むしろ絶望し切って歩みを止めないだけ、彼の強さが現れている。
牙呂は不意に奏の方に視線を向けた。
「らしくねぇことだが、メンタルも結構しんどいな。つっても、まだマシな方か」
「奏はしょうがないわ。奏にとってマサ君は……存在意義みたいなモノだから」
2人、いやロアも含めて3人が奏の方を見た。当の奏は虚ろな目でぼーっと膝を抱えるだけだったが。
“存在意義と来たか”
“奏ちゃんがどうしてそこまでマサを想ってるのか知りたい”
“余程のことがあったんだろうな”
「本人が言わないことは言わないけど、そうね。マサ君がいなかったら、少なくとも奏は今こうして探索者をやってることはなかったんじゃない? ……うーん。それとも今生きて、かな」
“重い”
“重すぎんだろ”
“でもそれだけの存在なら、今こうなってるのも納得”
“マサ無事でいてくれぇ;;”
「そういう意味では、村正のヤツがいないならメンタル最弱は奏だよな」
「それはそうね。マサ君さえいればどうにでもなるけど」
「逆に桃音は……メンタル強いよな」
「さぁ、それはどうかしらね」
「あん? ……まぁ、そうか」
「桃音は優しいから。アタシ達の誰か1人でも死んだら、立ち直れないかも」
“メンタルランキングか?”
“桃音ちゃんは強いだろ”
“見せてないところがあるかも”
“弱いとは思えないけどなぁ”
「精神の強さで言いますと、お2人はある程度安定しているようですね」
「弱ってるんだがだが」
「いえ。こうして話し合いができている時点で、相当に安定していると思いますよ。本当に参っている人は、黙り込んでなにも言わないようですから」
ロアは奏のことを言いつつ反論した。牙呂と凪咲は苦笑している。
「まぁな。奏と桃音が特定の条件で折れるとすれば、オレらはそういうのがないか? なにも思わないわけじゃねぇ。覚悟は常にしてるってだけの話だが」
「うん。
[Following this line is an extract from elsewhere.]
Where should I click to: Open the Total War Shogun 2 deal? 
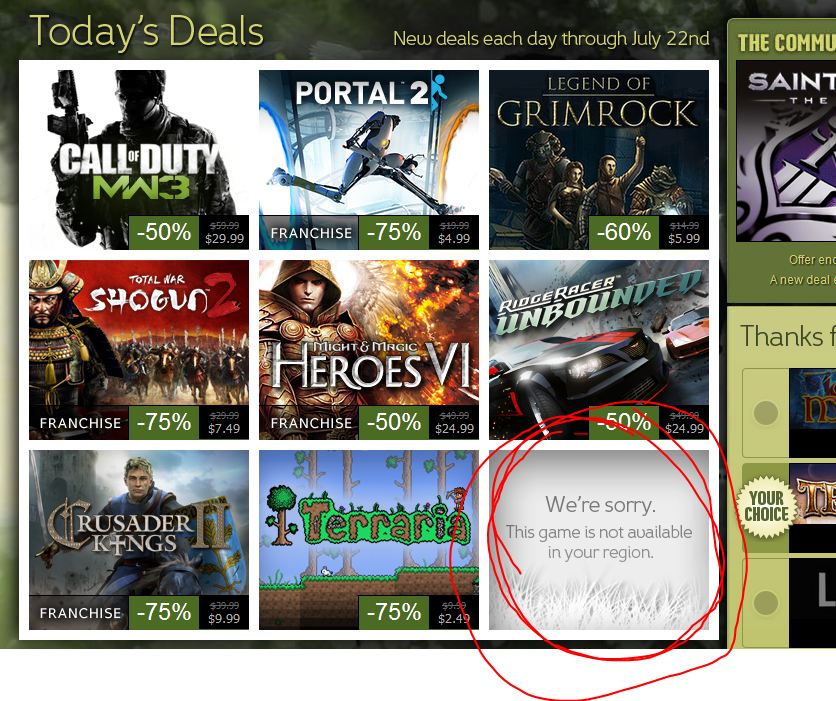point(139,350)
嫌だけど、絶対に現実にはさせないけど、可能性だけは頭の片隅に置いてるから」
2人の探索者としての覚悟が垣間見える発言だった。
5人の中で探索者という枠組みで考えると、この2人がプロ意識を持っている。村正は鍛冶師、奏は探索自体に興味がなく、桃音は探索者ではあっても回復に重きを置いている。
「メンタルで言うなら間違いなく村正が一番だけどな」
「うん、言えてる」
2人は笑い合った。
“そんなにか”
“まぁ色々あったみたいだし、強そうな気配はある”
「強いっつうか、ネジ外れてんだよなあいつは」
「うんうん。動揺とか弱るとかないからね」
「昔からそうだったんだが、あいつは人としてどっか壊れてるからな」
「それは言い過ぎでしょ」
本人がいないところで言いたい放題言っている。
“ネジ外れてるのかw”
“人としてどっか壊れてるwww”
“好き勝手言ってるなぁ”
“本人いないところでw”
「だから、あいつに心配なんて不要だ。ある種の狂人だしな」
「わかる。マサ君は突き抜けてるから」
村正の話で笑い合い、少しだけ空気が軽くなったような気がした。
「マサ」
だが村正の話をしていたからか、奏がぽつりと呟く。
「……早く会いたい」
悲痛な一言に、誰も声を発せなくなる。
弱り切った奏の様子を見れば、村正が無事でなかった時彼女がどうなるかなどわかり切ったことだった。
そういったことを度外視しても、視聴者はずっと彼らの生還を願う以外にないのだった。